Not exactly periodic but I did 2Mb/s interrupt driven bi-directional serial communication. That is about 5uS between characters and there were 2 interrupts per character (one to receive, the other to transmit answer). In other words, about 400kHz inerrupt rate. That was on STM32F103 running at 72 MHz (that is Cortex M3). I also tried 3Mb/s, but apparently that was too much for USB bus in PC (standard 12Mb/s port).
Concerning interrupt overhead, for STM32F030 running code from RAM overhead seem to be between 26-28 clocks.
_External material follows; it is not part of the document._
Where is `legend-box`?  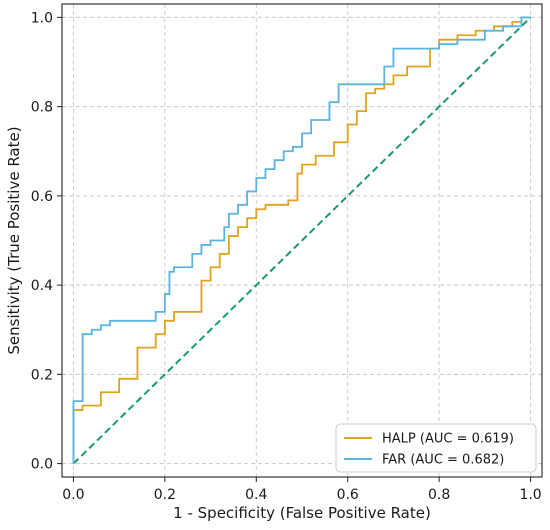
legend-box is located at coordinates (436, 448).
More precisely, I had very simple interrupt handler that just increments a variable (millisecond counter). "Work" part of the interrupt handler should execute in 7 clocks. When I timed busy loop interrupt increased execution time of the loop by 33-35 clocks. That agrees reasonably well with cycle counts for Cortex-M0 published in ARM forums: 16 clocks to enter to interrupt handler and 12 clocks to get back to main program. Processor in Pi Pico is Cortex-M0+ which is supposed to take 15 clocks to enter to interrupt handler. So you can expect 1 clock less overhead than for Cortex-M0.
Concerning useful procedures, there is a lot of things which can slow down the code. For example read-modify-write cycle on I/O port is likely to insert some extra wait states. Most MCU-s execute code from flash, and usually flash can not run at max CPU speed so there are extra wait states. For example Cortex-M4 running from one RAM bank and having stack in separate RAM bank can do interrupt like above in 27-28 clocks, so overhead probably is 20-21 cycles (I write probably because Cortex-M4 has complex rules concerning instruction times so I am not sure if interrupt handler takes 7 clocks). But different configuration can brings time up to 42-48 clocks. Cortex-M3 (which should have very close times to Cortex-M4) running from flash with 0 wait states (8MHz clock) needs 24 clocks to execute interrupt handler, but with
2 wait states (needed to run at 72MHz) needs 29 to 31 clocks and more when there are more wait states.RP2040 in Pi Pico normally runs form RAM, so should be free from slowdown due to flash. But with two cores and several DMA channels there may be bus contention. Still, interrups rates of order 1M/s should not be a problem.